> **READING PASSAGE**:
# Determine Reference Classes

This notebook implements Section 4.5 of the report. However, it is only for illustrating what is done in the file `determine_reference_classes.py` and no data is saved here.

For each UT sequence in each target class all possible reference classes are determined. A reference class rc for a target class cid and a UT sequence ts has to fulfill the following two requirements:
- At least one student in rc must have completed ts.
- At least one student in rc must have completed at least one IU sequence that belongs to ts and that was completed by at least one student in the cid.

The possible reference classes are stored together with some further information in a dictionary. The keys are all class_id's (cid) existing in df. The value for each of those is another dictionary with the following items:
- students: list of students (student_id's) in cid
- problems: list of all problems (problem_id's) completed by students in this cid
- details: dictionary, where the keys are the UT sequences that have been completed within the cid; the values are another dictionaries with the following items:
    - reference_classes: list of possible reference classes (class_id's) for this cid and UT sequence
    - iu_seq: list of IU sequences (sequence_id's) corresponding to the UT sequence
- ref_classes_complete: list of all reference class candidates for all ts in cid

In [1]:
%load_ext autoreload
%autoreload 2

import pandas as pd

from itertools import chain

import sys
import os
sys.path.append(os.path.abspath('../../sources'))

import utils
from data_preparation import determine_reference_classes

Pyarrow will become a required dependency of pandas in the next major release of pandas (pandas 3.0),
(to allow more performant data types, such as the Arrow string type, and better interoperability with other libraries)
but was not found to be installed on your system.
If this would cause problems for you,
please provide us feedback at https://github.com/pandas-dev/pandas/issues/54466
        
  import pandas as pd
  from .autonotebook import tqdm as notebook_tqdm


In [2]:
# read data
df = utils.read_data_file("final_data_main_approach.csv")

  return pd.read_csv(config.DATA_FOLDER / filename)


In [3]:
# read assignment_relationships
assignment_relationships = utils.read_assignment_relationships()
assignment_relationships = assignment_relationships.rename(
    columns={
        "unit_test_assignment_log_id": "ut_id",
        "in_unit_assignment_log_id": "iu_id",
    }
)

> **SHORT PROBLEM**: Reproduce the passage of the reference-classes notebook from "This notebook implements" up to and including "is saved here.", word for word.

> **GIVEN DATA**:
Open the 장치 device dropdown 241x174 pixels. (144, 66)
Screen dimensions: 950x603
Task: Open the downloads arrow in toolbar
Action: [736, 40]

> **REPLY**:
This notebook implements Section 4.5 of the report. However, it is only for illustrating what is done in the file `determine_reference_classes.py` and no data is saved here.